Screw detection system, screw fastening system including the same, and screw detection method

[0001] The present disclosure relates to a screw detection system, a screw fastening system including the same, and a screw detection method.

[0002] When causing an automatic machine such as a robot to perform an operation of fastening a fixture such as a nut to a male screw disposed on a workpiece, if the position of the male screw is not accurate with respect to the teaching position of the automatic machine, an appropriate fastening operation cannot be realized. On the other hand, when the workpiece is installed on a workbench or the like, an installation error may occur. In this case, the position of the male screw disposed on the workpiece deviates from the position assumed from the teaching position of the automatic machine. Further, even if the workpiece is installed at an appropriate position due to dimensional errors or the like of the workpiece, the position of the male screw may deviate from the position assumed from the teaching position of the automatic machine.

[0003] Patent Document 1 below discloses automatically measuring the dimensions of a male screw using an optical measuring device.

[0004] Japanese Patent Application Laid-Open No. 2016-27320

[0005] In the method of Patent Document 1, the male screw is installed at an appropriate position as a premise of measurement. For this reason, in the method of Patent Document 1, the male screw is measured from above in the axial direction of the male screw and in a direction perpendicular to the axial direction. However, for example, when the male screw is disposed in a narrow portion of the workpiece or the like, depending on the location of the male screw on the workpiece, there are cases where measurement cannot be performed from a fixed direction. Further, the male screw is not always disposed perpendicular to the workpiece.

[0006] Therefore, there is room for improvement in applying the method of Patent Document 1 as a system for detecting the position and orientation of a male screw such that the actual position of the male screw can deviate from the assumed position.

[0007] The present disclosure has been made in view of the above problems, and an object thereof is to provide a screw detection system capable of appropriately detecting the position and orientation of a male screw, a screw fastening system including the same, and a screw detection method.

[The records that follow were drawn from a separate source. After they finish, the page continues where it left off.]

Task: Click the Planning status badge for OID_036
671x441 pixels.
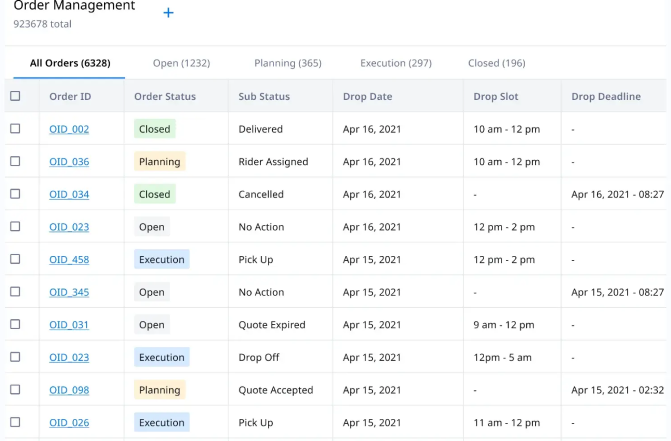Action: tap(159, 162)
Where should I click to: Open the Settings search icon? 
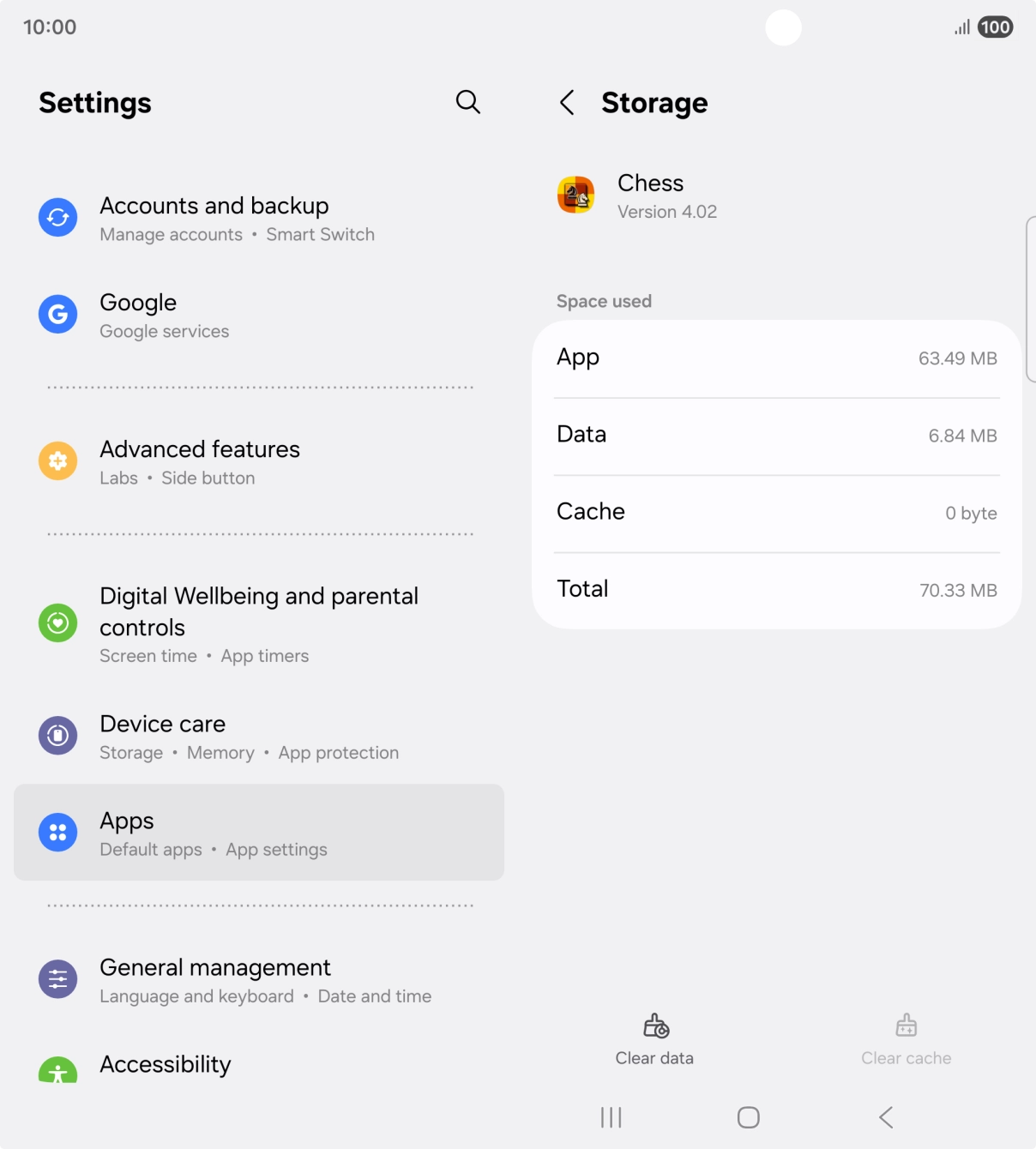pos(467,101)
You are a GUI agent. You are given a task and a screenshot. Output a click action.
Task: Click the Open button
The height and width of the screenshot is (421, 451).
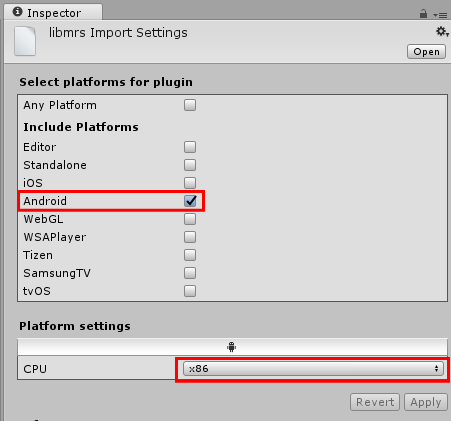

[0008] A screw detection system according to one aspect of the present disclosure is a screw detection system for detecting the position and orientation of a male screw, comprising: a three-dimensional sensor positioned at a predetermined detection position based on teaching data for the position and orientation of the central axis of the male screw, and measuring the distance to the male screw; and a processing circuit that processes the distance data from the detection position to the male screw measured by the three-dimensional sensor, wherein the processing circuit generates a brightness distribution image of the male screw, where the brightness differs according to the distance from the detection position to the male screw, from the distance data, and generates a second derivative image obtained by taking the second derivative of the brightness distribution image. The process involves generating a third-order derivative image by taking the third derivative of the luminance distribution image, generating an edge extraction image showing the luminance distribution at the top of the threads of the male screw as a result of calculating the logical AND of the second-order derivative image and the third-order derivative image, converting the luminance values ​​in the edge extraction image into three-dimensional point cloud data for distance, performing a cylinder fitting process to fit a cylinder model having a predetermined outer diameter from the outer diameter data of the male screw to the three-dimensional point cloud data, and determining the position and orientation of the central axis of the cylinder model after the execution of the cylinder fitting process as the position and orientation of the central axis of the male screw.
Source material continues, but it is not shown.